The US Federal Reserve threw its own fresh lifeline to Americans, with chairman Jerome Powell announcing a $2.3 trillion financing measure "to provide as much relief and stability as we can during this period of constrained economic activity."

The International Monetary Fund said 170 of its 180 members would see declines in per capita income this year -- just a few months after predictions that nearly all would enjoy growth.

"We anticipate the worst economic fallout since the Great Depression," said IMF chief Kristalina Georgieva, urging governments to provide lifelines to businesses and households alike.

- Developing world fears -

And despite hopeful signs in Western nations as well as in China, where the virus was first detected late last year, there are fears the worst is still to come in much of the developing world.

War-torn Yemen, which has been experiencing one of the world's most acute humanitarian crises, on Friday reported its first case.

Brazilian authorities Thursday confirmed the first deaths in the favelas of Rio de Janeiro where crowding and poor sanitation have raised fears of a catastrophe.

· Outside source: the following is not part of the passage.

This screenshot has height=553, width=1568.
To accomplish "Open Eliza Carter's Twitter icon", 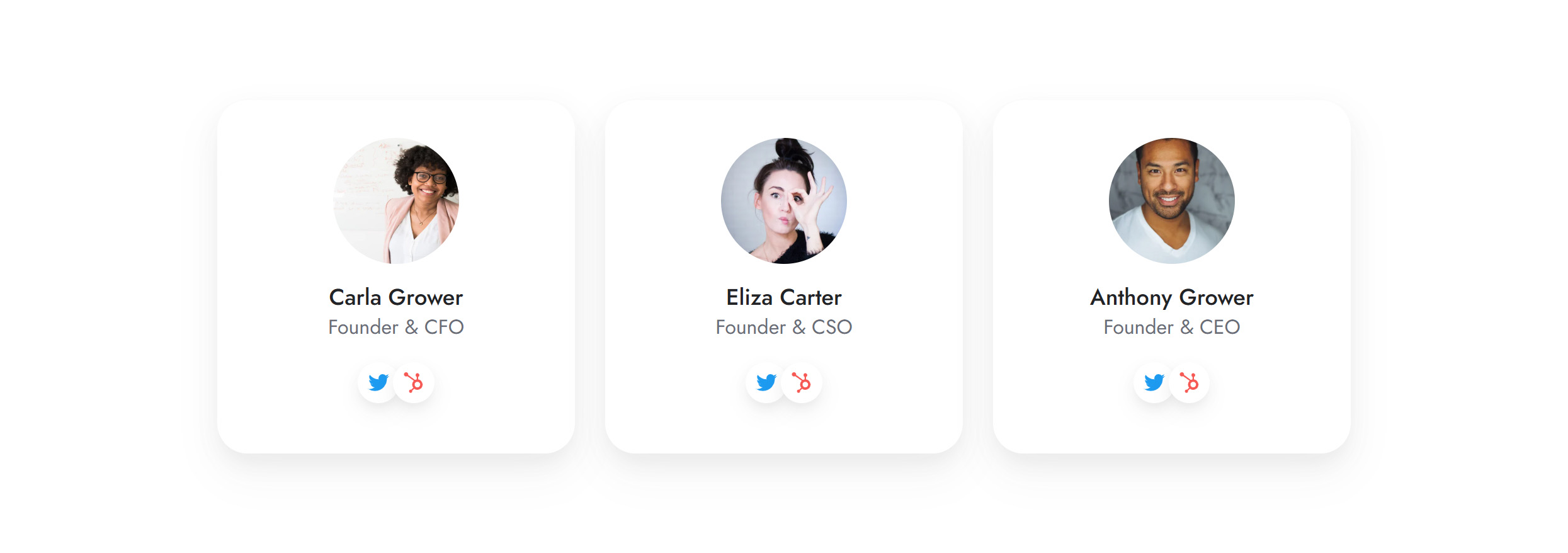I will point(766,382).
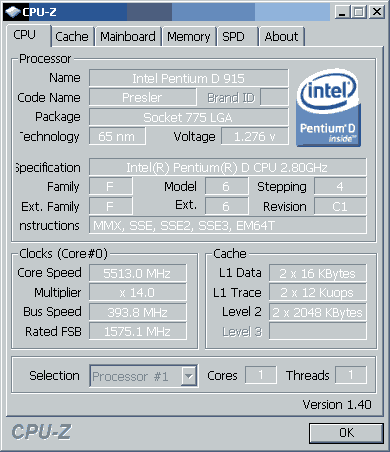Click the CPU-Z title bar app icon
The image size is (390, 452).
pos(13,12)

There are similar fears in India, where hundreds of millions of poor people are becoming increasingly desperate.

"I keep hearing that the government will do this and that. No one has even come to see if we are alive or dead," Rajni Devi, a mother of three, told AFP in a slum on the outskirts of New Delhi.

In a move to build international solidarity over the crisis, Germany on Thursday led a videoconference session of the UN Security Council on the pandemic.

Secretary-General Antonio Guterres opened the session by calling the pandemic "the fight of a generation -- and the raison d'etre of the United Nations itself."

Guterres appealed for a global halt to conflicts to concentrate on the COVID-19 fight.

Saudi Arabia embraced the call by announcing a unilateral pause in its brutal offensive against rebels who control much of Yemen.

US President Donald Trump said he spoke Thursday to Saudi Arabia's crown prince, Mohammed bin Salman, and Russian President Vladimir Putin, and thought they were near a deal to end an oil price war that has thrown further uncertainties into the global economy.

OPEC announced Friday that major oil producers except Mexico had agreed to cut output.